Kaj_Sotala comments on Reply to Holden on 'Tool AI' - Less Wrong

94 Post author: Eliezer_Yudkowsky 12 June 2012 06:00PM

You are viewing a comment permalink. View the original post to see all comments and the full post content.

Comments (348)

You are viewing a single comment's thread.

Comment author: Kaj_Sotala 12 June 2012 09:10:50PM *  16 points [-]

Software that does happen to interface with humans is selectively visible and salient to humans, especially the tiny part of the software that does the interfacing; but this is a special case of a general cost/benefit tradeoff which, more often than not, turns out to swing the other way, because human advice is either too costly or doesn't provide enough benefit.

I suspect this is the biggest counter-argument for Tool AI, even bigger than all the technical concerns Eliezer made in the post. Even if we could build a safe Tool AI, somebody would soon build an agent AI anyway.

My five cents on the subject, from something that I'm currently writing:

Like with external constraints, Oracle AI suffers from the problem that there would always be an incentive to create an AGI that could act on its own, without humans in the loop. Such an AGI would be far more effective in furthering whatever goals it had been built to pursue, but also far more dangerous.

Current-day narrow-AI technology includes high-frequency trading (HFT) algorithms, which make trading decisions within fractions of a second, far too fast to keep humans in the loop. HFT seeks to make a very short-term profit, but even traders looking for a longer-term investment benefit from being faster than their competitors. Market prices are also very effective at incorporating various sources of knowledge (Hanson 2007). As a consequence, a trading algorithm’s performance might be improved both by making it faster and by making it more capable of integrating various sources of knowledge. Since trading is also one of the fields with the most money involved, it seems like a reasonable presumption that most advances towards general AGI will quickly be put to use into making more money on the financial markets, with little opportunity for a human to vet all the decisions.
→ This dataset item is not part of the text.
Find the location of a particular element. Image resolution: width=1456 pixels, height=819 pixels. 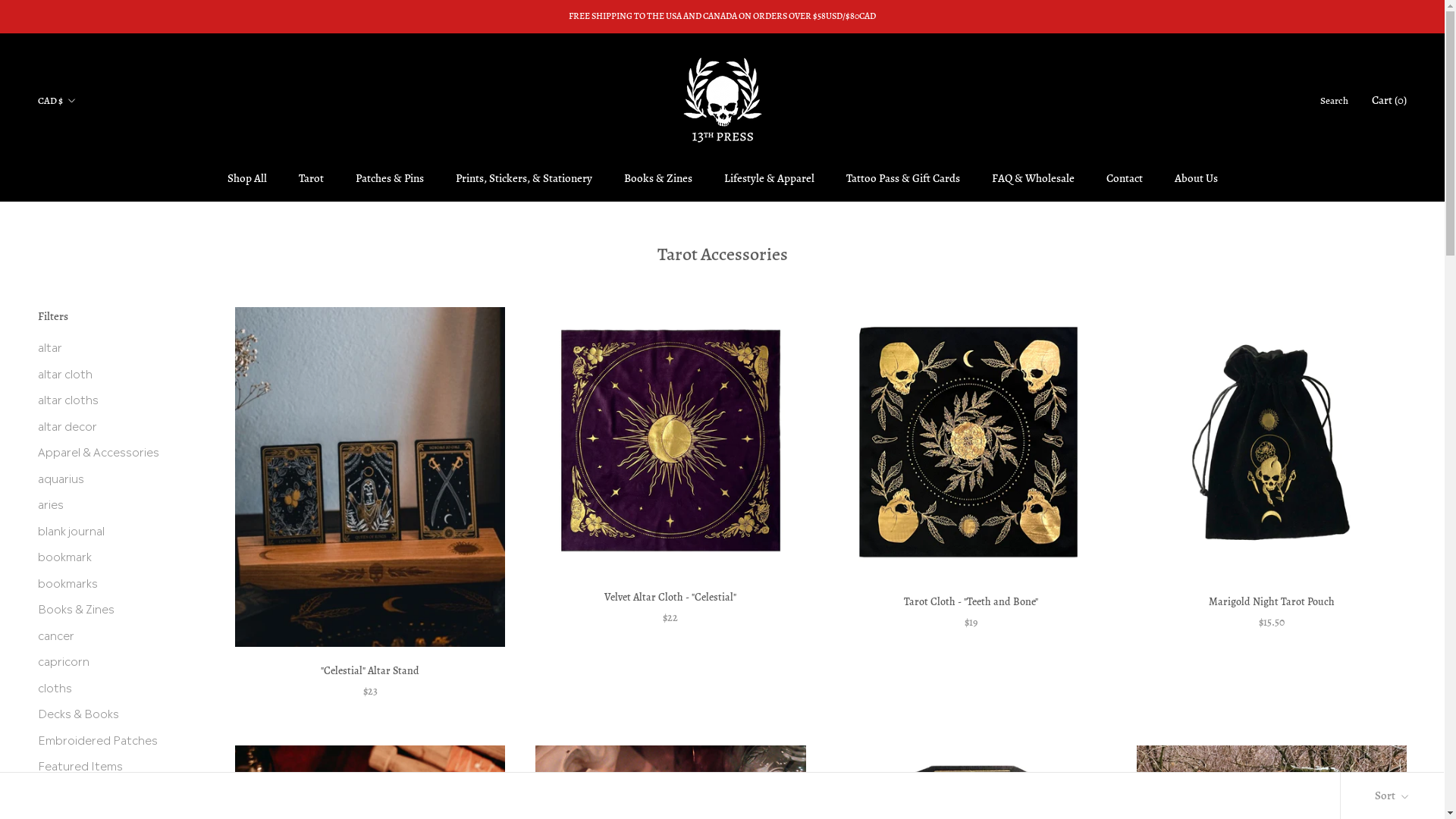

'aries' is located at coordinates (112, 504).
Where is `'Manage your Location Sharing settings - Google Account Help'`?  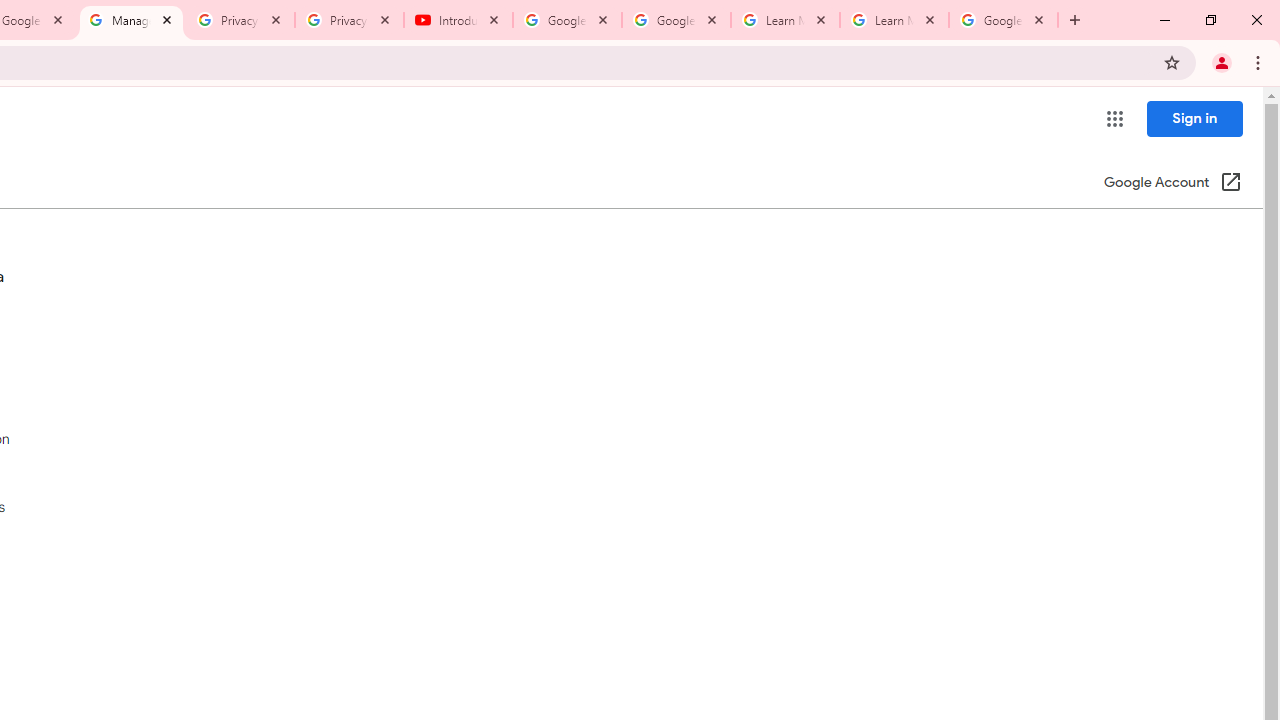
'Manage your Location Sharing settings - Google Account Help' is located at coordinates (130, 20).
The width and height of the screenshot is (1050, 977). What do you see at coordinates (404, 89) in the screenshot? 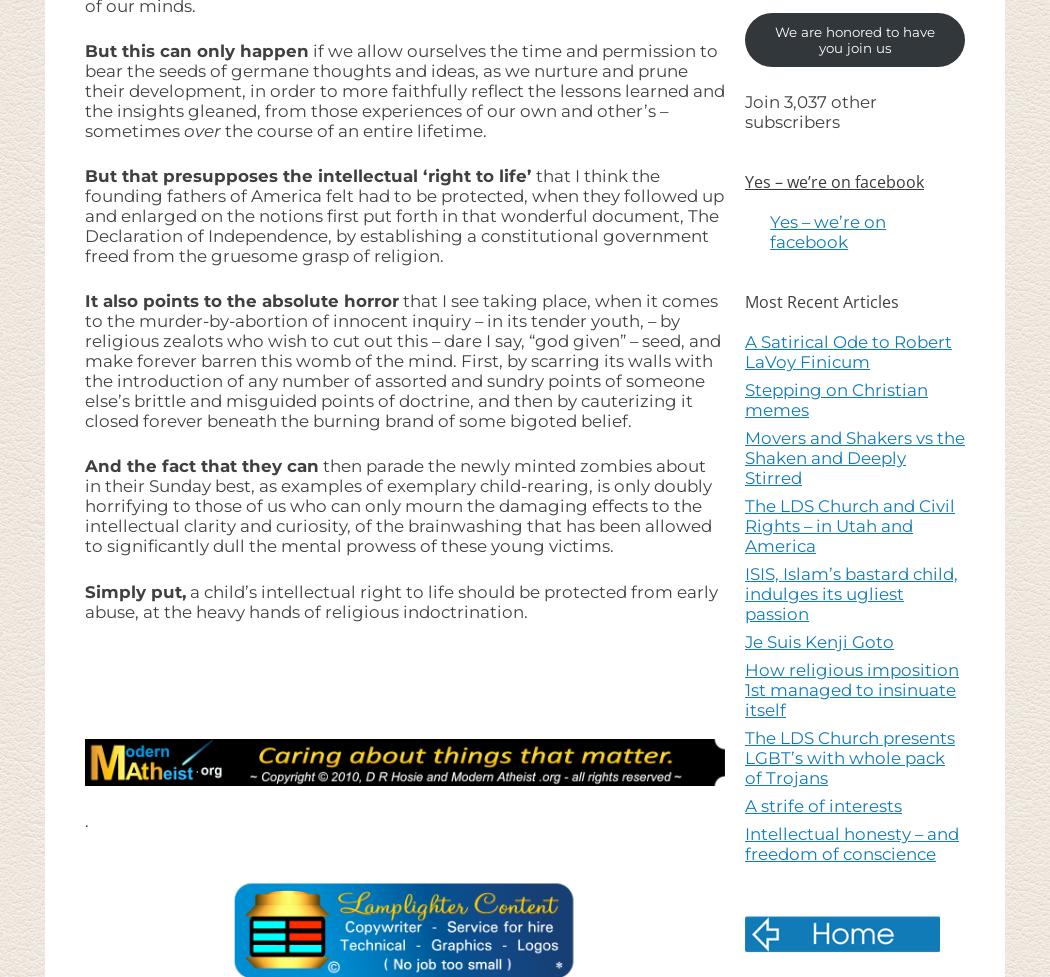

Oracle AIs are unlikely to remain as pure oracles for long.

In general, any broad domain involving high stakes, adversarial decision-making, and a need to act rapidly is likely to become increasingly dominated by autonomous systems. The extent to which the systems will need general intelligence will depend on the domain, but many domains such as warfare, information security and fraud detection could plausibly make use of all the intelligence they can get. This is especially the case if one’s opponents in the domain are also using increasingly autonomous A(G)I, leading to an arms race where one might have little choice but to give increasing amounts of control to A(G)I systems.

From the same text, also related to Eliezer's points:

Even if humans were technically kept in the loop, they might not have the time, opportunity, or motivation to verify the advice given by an Oracle AI. This may be a danger even with more narrow-AI systems. Friedman & Kahn (1992) discuss this risk in the context of APACHE, a computer expert system that provides doctors with advice regarding treatments. They write that as the medical community starts to trust APACHE, it may become practice to act on APACHE’s recommendations somewhat automatically, and it may become increasingly difficult to challenge the “authority” of the recommendation. Eventually, the consultation system may in effect begin to dictate clinical decisions.

Likewise, Bostrom & Yudkowsky (2011) point out that modern bureaucrats often follow established procedures to the letter, rather than exercising their own judgment and allowing themselves to be blamed for any mistakes that follow. Dutifully following all the recommendations of an AGI system would be an even better way of avoiding blame.

Thus, even AGI systems that function purely to provide advice will need to be explicitly designed as safe in the sense of not providing advice that would go against human values (Wallach & Allen 2009). This requires a way of teaching them the correct values.

Comment author: torekp 15 June 2012 02:05:42AM 0 points [-]

I suspect this is the biggest counter-argument for Tool AI, even bigger than all the technical concerns Eliezer made in the post. Even if we could build a safe Tool AI, somebody would soon build an agent AI anyway.

Thank you for saying this (and backing it up better than I would have). I think we should concede, however, that a similar threat applies to FAI. The arms race phenomenon may create uFAI before FAI can be ready. This strikes me as very probable. Alternately, if AI does not "foom", uFAI might be created after FAI. (I'm mostly persuaded that it will foom, but I still think it's useful to map the debate.) The one advantage is that if Friendly Agent AI comes first and fooms, the threat is neutralized; whereas Friendly Tool AI can only advise us how to stop reckless AI researchers. If reckless agent AIs act more rapidly than we can respond, the Tool AI won't save us.

Comment author: Vladimir_Nesov 03 July 2012 09:53:31AM 1 point [-]

Alternately, if AI does not "foom", uFAI might be created after FAI.

If uFAI doesn't "foom" either, they both get a good chunk of expected utility. FAI doesn't need any particular capability, it only has to be competitive with other possible things.